• **WHAT IS NEEDED**:
What lines of the data below hold the string "países"? Copy each one out.

• **EXTRACTED ENTRIES**:
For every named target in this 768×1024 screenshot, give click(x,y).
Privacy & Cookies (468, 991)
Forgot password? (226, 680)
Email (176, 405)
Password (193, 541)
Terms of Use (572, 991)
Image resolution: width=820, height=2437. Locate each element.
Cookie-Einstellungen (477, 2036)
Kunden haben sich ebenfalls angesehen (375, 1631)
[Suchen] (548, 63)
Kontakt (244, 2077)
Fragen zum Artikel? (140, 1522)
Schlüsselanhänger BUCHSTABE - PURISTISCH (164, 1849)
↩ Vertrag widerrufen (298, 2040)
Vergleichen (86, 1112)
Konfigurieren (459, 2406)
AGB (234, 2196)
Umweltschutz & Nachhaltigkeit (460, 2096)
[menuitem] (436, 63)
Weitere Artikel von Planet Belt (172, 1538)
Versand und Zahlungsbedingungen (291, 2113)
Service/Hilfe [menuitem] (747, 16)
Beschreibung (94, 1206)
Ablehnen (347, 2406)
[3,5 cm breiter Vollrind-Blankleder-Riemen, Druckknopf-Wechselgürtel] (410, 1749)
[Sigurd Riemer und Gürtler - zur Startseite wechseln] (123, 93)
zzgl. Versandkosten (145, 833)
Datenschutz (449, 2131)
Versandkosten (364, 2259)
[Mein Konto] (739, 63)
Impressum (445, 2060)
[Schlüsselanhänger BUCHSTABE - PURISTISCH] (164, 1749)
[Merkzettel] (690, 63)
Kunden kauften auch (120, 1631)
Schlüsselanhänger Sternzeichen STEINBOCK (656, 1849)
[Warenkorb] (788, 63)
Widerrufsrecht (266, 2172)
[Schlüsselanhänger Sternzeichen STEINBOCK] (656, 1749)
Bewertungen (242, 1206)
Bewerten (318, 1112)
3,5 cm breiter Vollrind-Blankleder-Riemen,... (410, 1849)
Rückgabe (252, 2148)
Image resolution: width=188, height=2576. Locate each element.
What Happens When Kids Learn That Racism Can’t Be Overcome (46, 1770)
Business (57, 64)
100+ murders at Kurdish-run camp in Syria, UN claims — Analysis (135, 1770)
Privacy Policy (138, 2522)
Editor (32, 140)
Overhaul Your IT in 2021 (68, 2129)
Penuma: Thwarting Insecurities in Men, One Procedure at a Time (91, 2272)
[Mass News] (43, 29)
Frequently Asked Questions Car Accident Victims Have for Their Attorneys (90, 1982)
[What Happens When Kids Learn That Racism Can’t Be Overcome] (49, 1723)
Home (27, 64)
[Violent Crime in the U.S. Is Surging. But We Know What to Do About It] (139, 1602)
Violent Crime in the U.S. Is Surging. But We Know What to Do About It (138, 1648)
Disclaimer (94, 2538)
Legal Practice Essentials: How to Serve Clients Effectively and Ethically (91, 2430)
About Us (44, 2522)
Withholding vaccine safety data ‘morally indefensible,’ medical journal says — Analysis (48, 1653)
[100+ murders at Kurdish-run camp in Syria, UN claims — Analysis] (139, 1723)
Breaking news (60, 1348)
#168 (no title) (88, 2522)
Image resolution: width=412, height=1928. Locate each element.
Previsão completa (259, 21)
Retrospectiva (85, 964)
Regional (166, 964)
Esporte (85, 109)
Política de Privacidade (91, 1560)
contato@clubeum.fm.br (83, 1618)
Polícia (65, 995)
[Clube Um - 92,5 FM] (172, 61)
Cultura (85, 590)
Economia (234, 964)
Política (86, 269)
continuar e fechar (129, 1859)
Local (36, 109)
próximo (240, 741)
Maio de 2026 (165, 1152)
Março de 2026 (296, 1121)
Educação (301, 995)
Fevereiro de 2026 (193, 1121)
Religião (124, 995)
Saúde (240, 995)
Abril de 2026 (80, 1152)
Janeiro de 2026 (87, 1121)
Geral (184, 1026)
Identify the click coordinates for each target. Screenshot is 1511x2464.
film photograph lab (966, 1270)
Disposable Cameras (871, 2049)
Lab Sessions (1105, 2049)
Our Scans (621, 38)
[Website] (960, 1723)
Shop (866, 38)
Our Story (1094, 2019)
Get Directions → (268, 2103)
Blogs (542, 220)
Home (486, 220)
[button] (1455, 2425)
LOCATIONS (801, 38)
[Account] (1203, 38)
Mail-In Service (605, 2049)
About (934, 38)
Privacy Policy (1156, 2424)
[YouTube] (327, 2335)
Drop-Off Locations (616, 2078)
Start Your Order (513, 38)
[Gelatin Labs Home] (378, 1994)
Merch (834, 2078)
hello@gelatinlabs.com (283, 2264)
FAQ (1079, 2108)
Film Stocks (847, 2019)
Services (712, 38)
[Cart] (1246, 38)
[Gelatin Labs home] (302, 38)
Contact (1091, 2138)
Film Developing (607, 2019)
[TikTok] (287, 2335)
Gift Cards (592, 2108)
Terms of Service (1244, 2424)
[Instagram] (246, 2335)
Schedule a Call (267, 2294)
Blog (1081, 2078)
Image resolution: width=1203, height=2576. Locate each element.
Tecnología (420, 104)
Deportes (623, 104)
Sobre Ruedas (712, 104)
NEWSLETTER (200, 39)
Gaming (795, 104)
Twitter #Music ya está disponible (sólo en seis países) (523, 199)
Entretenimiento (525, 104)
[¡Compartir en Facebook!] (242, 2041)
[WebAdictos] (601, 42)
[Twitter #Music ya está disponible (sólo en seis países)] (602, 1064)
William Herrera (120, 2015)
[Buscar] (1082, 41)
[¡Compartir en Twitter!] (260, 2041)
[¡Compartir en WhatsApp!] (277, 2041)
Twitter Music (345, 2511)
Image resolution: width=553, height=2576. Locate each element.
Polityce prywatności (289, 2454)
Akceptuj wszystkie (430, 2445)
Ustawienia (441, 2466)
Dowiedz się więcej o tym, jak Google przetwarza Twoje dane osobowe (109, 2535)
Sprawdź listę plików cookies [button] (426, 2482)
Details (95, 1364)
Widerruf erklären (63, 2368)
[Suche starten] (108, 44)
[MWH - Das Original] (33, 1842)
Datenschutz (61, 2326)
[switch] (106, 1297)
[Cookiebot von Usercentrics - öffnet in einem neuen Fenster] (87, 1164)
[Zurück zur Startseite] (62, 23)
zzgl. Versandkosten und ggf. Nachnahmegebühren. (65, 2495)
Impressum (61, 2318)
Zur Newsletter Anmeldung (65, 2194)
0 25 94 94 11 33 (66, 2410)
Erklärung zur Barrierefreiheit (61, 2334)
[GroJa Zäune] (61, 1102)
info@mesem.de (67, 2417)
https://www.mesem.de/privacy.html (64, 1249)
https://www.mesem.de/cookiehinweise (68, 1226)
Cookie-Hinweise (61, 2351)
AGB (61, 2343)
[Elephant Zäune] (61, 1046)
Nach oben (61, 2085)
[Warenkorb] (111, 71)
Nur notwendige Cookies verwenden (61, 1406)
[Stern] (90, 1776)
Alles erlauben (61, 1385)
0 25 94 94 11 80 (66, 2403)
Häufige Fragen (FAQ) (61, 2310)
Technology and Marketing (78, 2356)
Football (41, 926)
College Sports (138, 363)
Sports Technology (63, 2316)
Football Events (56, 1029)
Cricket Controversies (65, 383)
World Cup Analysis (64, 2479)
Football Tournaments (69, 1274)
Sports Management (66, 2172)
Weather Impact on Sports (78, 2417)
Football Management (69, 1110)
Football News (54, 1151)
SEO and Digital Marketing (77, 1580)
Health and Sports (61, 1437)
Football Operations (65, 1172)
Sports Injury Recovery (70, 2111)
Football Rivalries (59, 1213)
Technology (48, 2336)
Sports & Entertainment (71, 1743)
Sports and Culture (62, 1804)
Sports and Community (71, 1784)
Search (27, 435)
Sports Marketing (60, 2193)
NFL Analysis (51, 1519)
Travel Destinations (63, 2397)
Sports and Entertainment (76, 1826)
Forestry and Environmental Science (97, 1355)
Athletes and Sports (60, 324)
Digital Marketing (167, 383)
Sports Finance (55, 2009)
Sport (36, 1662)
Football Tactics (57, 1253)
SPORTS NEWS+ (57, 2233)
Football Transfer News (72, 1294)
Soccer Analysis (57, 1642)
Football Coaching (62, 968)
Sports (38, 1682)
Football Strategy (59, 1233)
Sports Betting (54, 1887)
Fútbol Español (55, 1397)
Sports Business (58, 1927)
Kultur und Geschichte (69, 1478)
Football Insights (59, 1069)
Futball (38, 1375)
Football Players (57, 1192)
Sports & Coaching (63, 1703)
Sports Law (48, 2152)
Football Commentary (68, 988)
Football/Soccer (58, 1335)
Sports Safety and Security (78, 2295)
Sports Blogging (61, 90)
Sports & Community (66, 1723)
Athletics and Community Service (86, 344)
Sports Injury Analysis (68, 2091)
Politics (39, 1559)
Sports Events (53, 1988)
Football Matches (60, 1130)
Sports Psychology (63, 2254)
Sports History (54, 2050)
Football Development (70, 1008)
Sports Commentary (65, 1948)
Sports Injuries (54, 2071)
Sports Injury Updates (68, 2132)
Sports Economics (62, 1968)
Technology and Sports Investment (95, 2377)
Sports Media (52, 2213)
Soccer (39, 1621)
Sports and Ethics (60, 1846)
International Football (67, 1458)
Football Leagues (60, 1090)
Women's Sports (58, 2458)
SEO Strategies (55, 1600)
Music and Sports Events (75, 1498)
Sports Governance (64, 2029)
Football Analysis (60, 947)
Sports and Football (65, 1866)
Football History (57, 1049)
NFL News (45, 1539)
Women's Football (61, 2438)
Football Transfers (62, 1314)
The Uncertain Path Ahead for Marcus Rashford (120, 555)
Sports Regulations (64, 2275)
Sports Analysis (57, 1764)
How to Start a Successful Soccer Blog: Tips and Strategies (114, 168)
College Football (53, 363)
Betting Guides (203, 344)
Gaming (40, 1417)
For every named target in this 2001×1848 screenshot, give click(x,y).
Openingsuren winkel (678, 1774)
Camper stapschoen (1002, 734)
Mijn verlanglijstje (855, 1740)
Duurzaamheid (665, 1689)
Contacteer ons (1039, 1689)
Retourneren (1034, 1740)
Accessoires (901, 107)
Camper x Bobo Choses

• **WRITTEN ANSWER**:
Twitter #Music ya está disponible (sólo en seis países) (523, 199)
[Twitter #Music ya está disponible (sólo en seis países)] (602, 1064)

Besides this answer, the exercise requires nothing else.